— Reading text —
--------------------------------

Tag Archives: persistent underperformers

And so it begins: Fighting over scraps

It really is looking like we might not get to vote on tax extensions in June after all — though the Governor really could declare any day he wants for a special election (it doesn’t have to happen on a Tuesday or even in June at all!).  But the latest gossip I’m hearing from Sacramento is that now the Governor is talking about bypassing the legislature altogether and putting tax increases on the November ballot through the initiative process (three guesses who might help pay for the signature gathering drive!). Update: here are Brown’s current options, according to a column in the Sacramento Bee.

Anyway, the “catastrophic” Option B is looking more and more like it might come to pass, at least in the short-term. And when Option B happens, constituencies start fighting with each other over their share(s) of the budget.

Tonight’s meeting started off beautifully — we showed a student documentary made about the SOTA mural I wrote about last week, and teacher Heidi Hubrich was on hand to talk about her students and their artistic achievement.  We zipped through three charter school renewals (well, not zipped exactly, there was a lot of public comment and some board discussion about the growing trend of charters using the El Dorado SELPA to deliver special education services rather than using the SFUSD SELPA – it’s a lot cheaper for the charter operators. In general we need to improve the district’s oversight of all of the charters we’ve authorized in the area of special education, but that’s a discussion for another day). Final results: City Arts & Tech HS was renewed on a 6-1 vote; Five Keys Independent HS and Five Keys Charter School, our two charter schools for students incarcerated at the County Jail in San Bruno, were renewed on a 7-0 vote, with nary a dry eye in the process — the story of Five Keys is one that restores your faith in humanity, your faith that people can change, and our conviction that educational opportunity transforms lives.

--------------------------------

Entries drawn from a collection
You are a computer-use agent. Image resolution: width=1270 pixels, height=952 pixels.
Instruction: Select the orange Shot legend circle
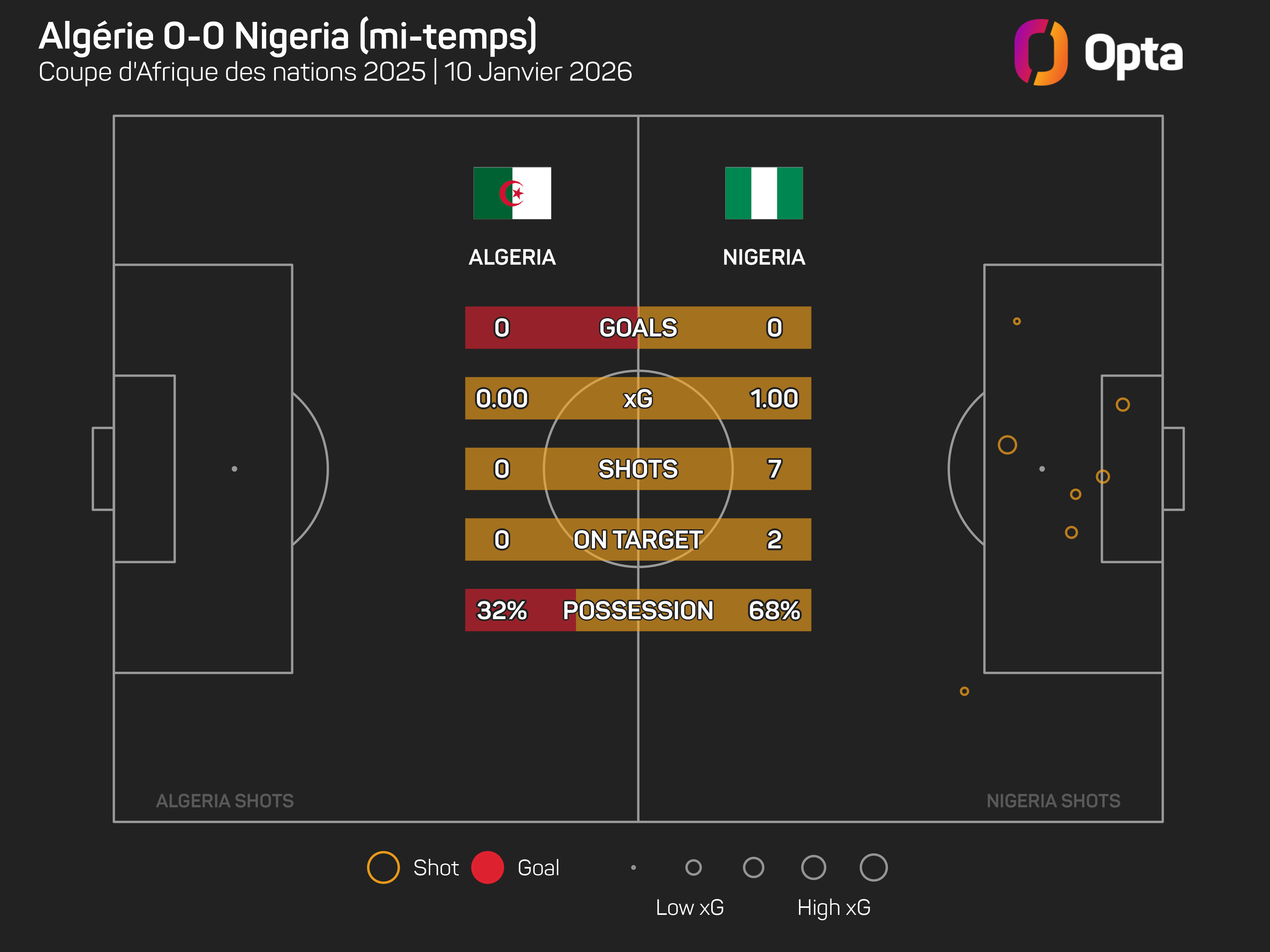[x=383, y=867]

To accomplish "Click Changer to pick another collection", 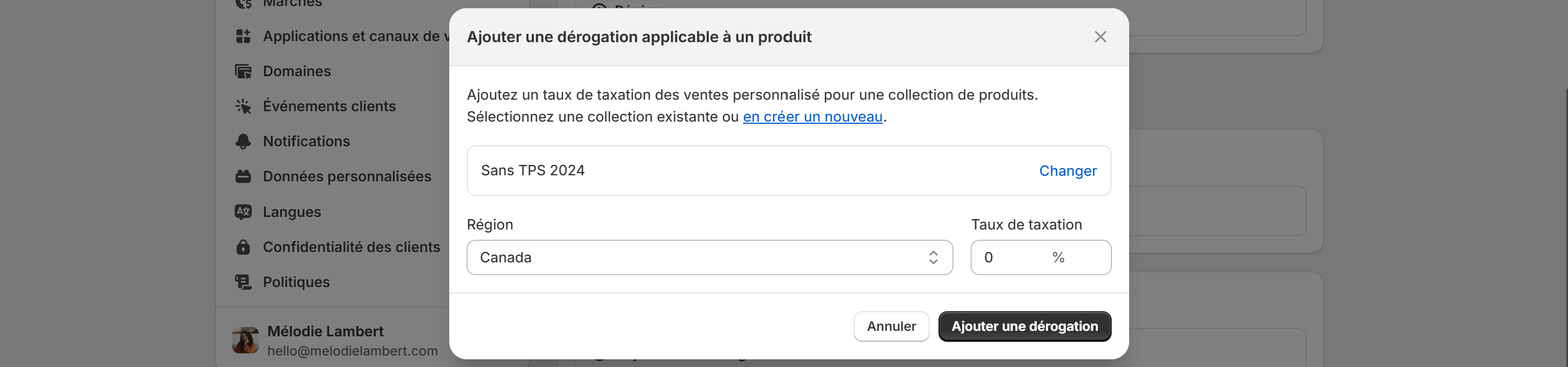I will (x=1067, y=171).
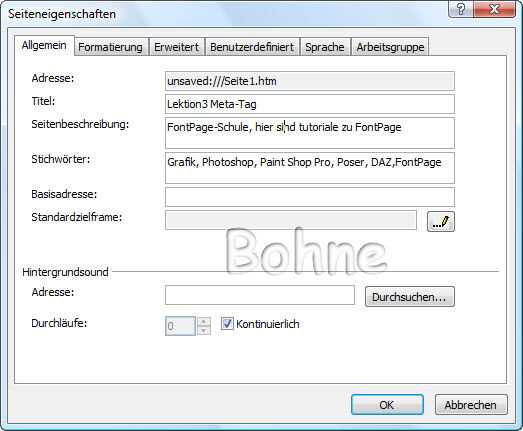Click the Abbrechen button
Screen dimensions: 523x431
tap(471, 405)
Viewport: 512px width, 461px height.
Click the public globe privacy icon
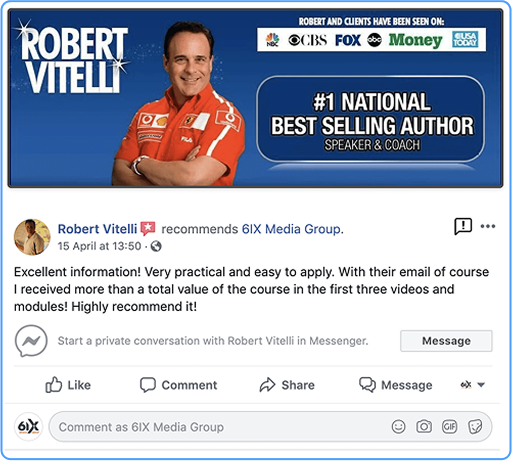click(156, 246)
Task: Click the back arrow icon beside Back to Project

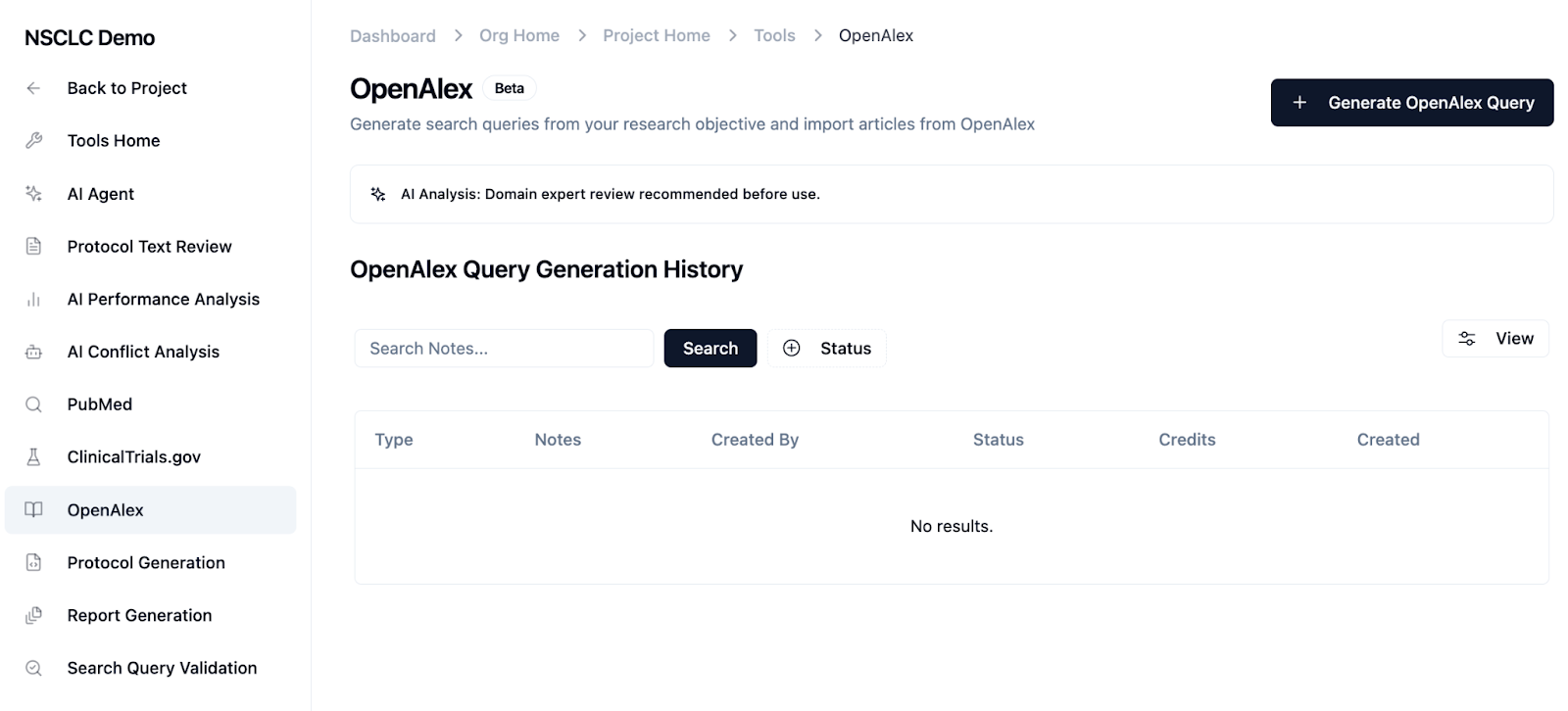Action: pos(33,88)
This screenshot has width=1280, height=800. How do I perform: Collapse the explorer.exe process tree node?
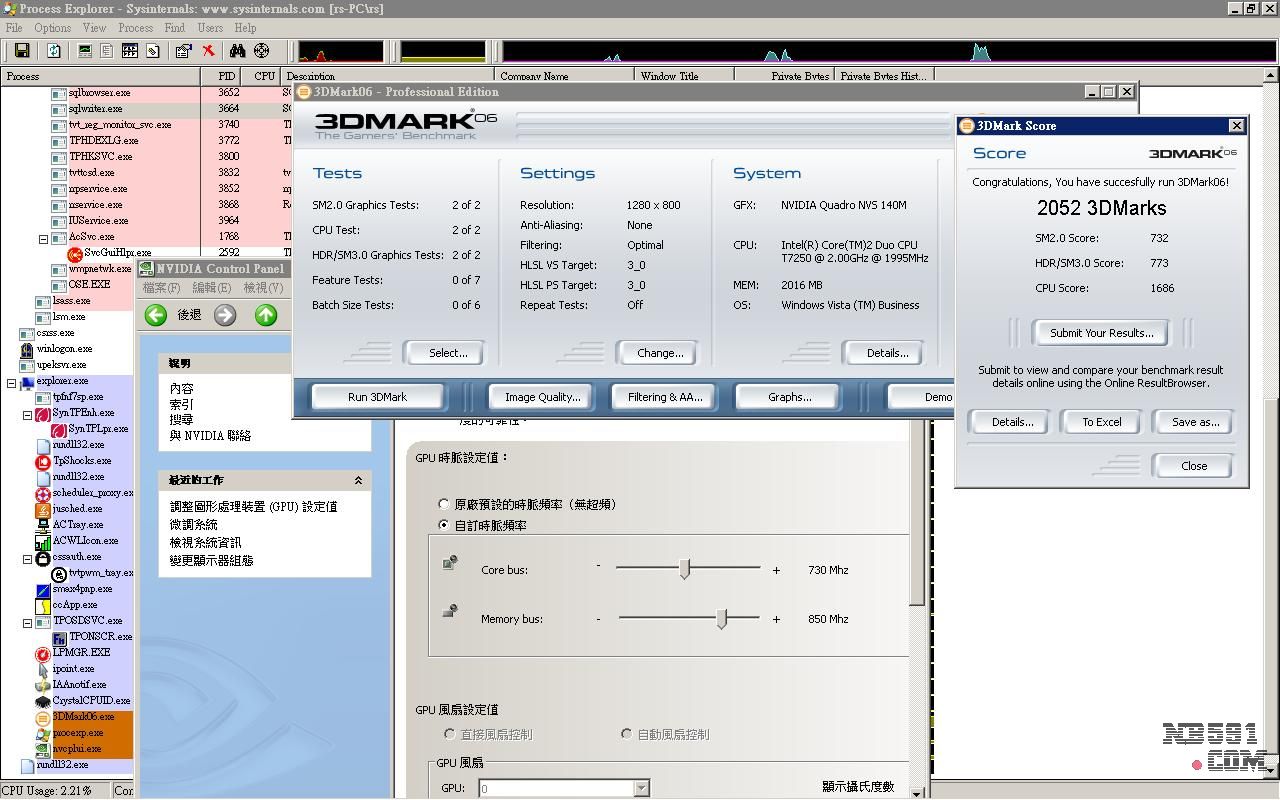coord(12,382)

--------------------------------

— Problem —
Please reproduce the school board blog post word for word, starting at "Tag Archives: persistent" and ending at "the Sacramento Bee.". Rely only on the school board blog post for your response.

— Exercise output —
Tag Archives: persistent underperformers

And so it begins: Fighting over scraps

It really is looking like we might not get to vote on tax extensions in June after all — though the Governor really could declare any day he wants for a special election (it doesn’t have to happen on a Tuesday or even in June at all!).  But the latest gossip I’m hearing from Sacramento is that now the Governor is talking about bypassing the legislature altogether and putting tax increases on the November ballot through the initiative process (three guesses who might help pay for the signature gathering drive!). Update: here are Brown’s current options, according to a column in the Sacramento Bee.